Designer | Texas Instruments |
---|---|
Bits | 16-bit |
Introduced | 1976 |
Design | CISC |
Endianness | Big |
Registers | |
PC, WP, ST | |
General-purpose | 2 internally located in processor (WP, ST) 16 × 16-bit workspace located in external RAM |
The TMS9900 was one of the first commercially available, single-chip 16-bit microprocessors.[a] Introduced in June 1976, it implemented Texas Instruments' TI-990 minicomputer architecture in a single-chip format, and was initially used for low-end models of that lineup.
Its 64-pin DIP format made it more expensive to implement in smaller machines than the more common 40-pin format, and it saw relatively few design wins outside TI's own use. Among those uses was their TI-99/4 and TI-99/4A home computers, which ultimately sold about 2.8 million units.

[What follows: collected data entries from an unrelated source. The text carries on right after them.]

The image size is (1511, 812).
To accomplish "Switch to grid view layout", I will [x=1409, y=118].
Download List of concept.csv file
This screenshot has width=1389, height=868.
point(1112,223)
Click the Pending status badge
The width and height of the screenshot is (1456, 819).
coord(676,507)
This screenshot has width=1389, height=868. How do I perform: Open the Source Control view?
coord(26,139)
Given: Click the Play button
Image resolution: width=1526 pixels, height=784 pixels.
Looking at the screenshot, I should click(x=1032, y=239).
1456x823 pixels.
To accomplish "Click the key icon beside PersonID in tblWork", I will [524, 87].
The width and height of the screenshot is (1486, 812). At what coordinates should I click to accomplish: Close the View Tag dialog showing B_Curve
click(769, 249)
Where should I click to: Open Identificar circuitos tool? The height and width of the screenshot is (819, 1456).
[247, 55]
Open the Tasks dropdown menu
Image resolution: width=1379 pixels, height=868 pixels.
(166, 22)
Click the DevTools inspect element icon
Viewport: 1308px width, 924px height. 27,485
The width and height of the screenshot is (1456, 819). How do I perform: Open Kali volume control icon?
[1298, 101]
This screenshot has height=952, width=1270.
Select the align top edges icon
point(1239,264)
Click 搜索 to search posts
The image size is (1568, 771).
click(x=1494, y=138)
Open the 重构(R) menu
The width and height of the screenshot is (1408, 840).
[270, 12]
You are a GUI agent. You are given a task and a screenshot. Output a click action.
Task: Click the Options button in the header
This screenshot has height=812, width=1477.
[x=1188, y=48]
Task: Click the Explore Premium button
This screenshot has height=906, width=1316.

Microcomputer-on-chip implementations of the 9900 in 40-pin packages included the TMS9940, TMS9980/81, TMS9995. The TMS99105/10 was the last iteration of the 9900 in 1981 and incorporated features of TI's 990/10 minicomputer.[1]
By the mid-1980s the microcomputer field was moving to 16-bit systems like the Intel 8088 and newer 16/32-bit designs like the Motorola 68000. With no obvious future for the chip, TI turned its attention to special-purpose processors like the Texas Instruments TMS320, introduced in 1983.